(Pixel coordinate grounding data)
● ● ● ● ●

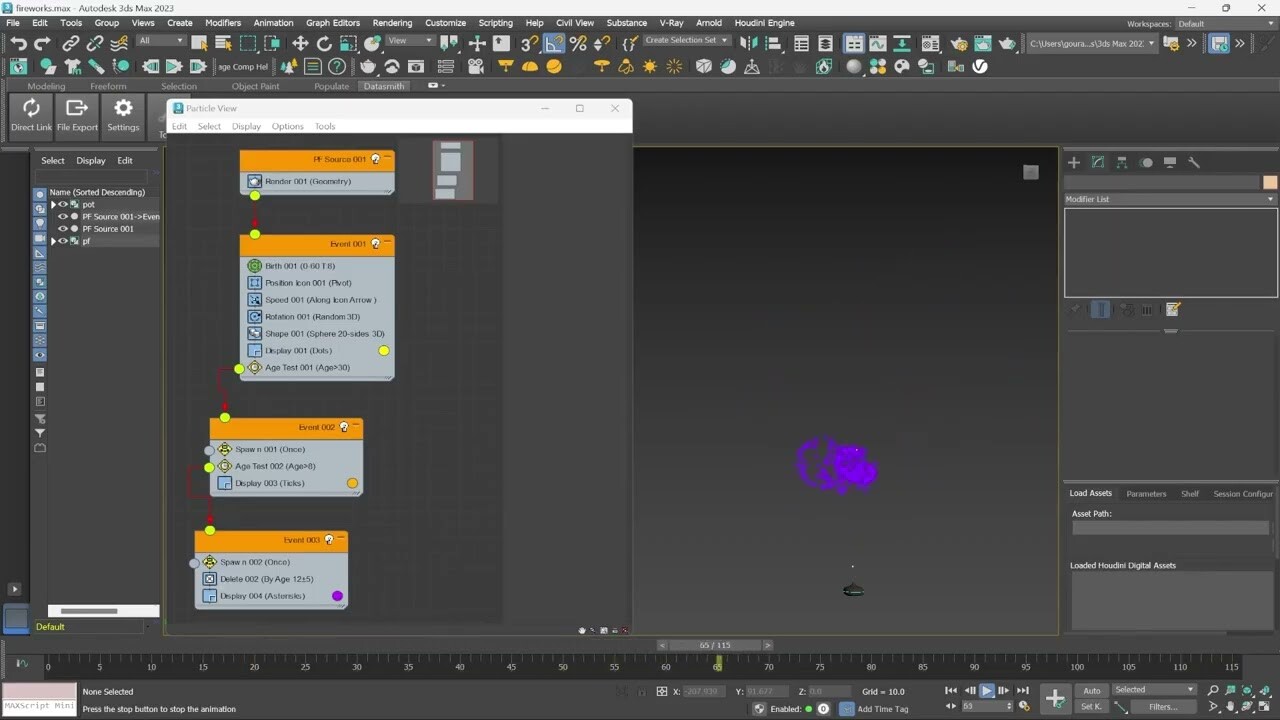Image resolution: width=1280 pixels, height=720 pixels.
Task: Toggle visibility of the pot object
Action: point(62,204)
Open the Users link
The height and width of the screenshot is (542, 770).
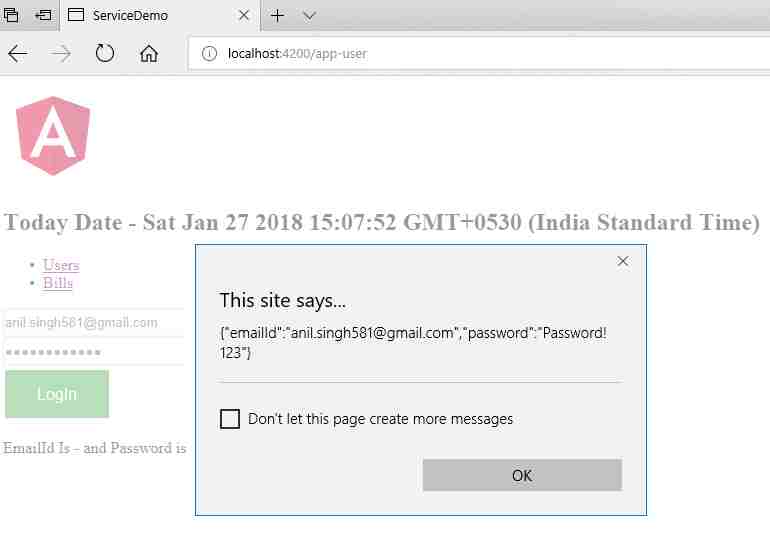[x=61, y=265]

● ● ● ● ●

Required work
From the line containing "Open the Users link" to the final line above, both included, transcribe every line exactly and leave all pictures out.

Response area
Open the Users link
The height and width of the screenshot is (542, 770).
[x=61, y=265]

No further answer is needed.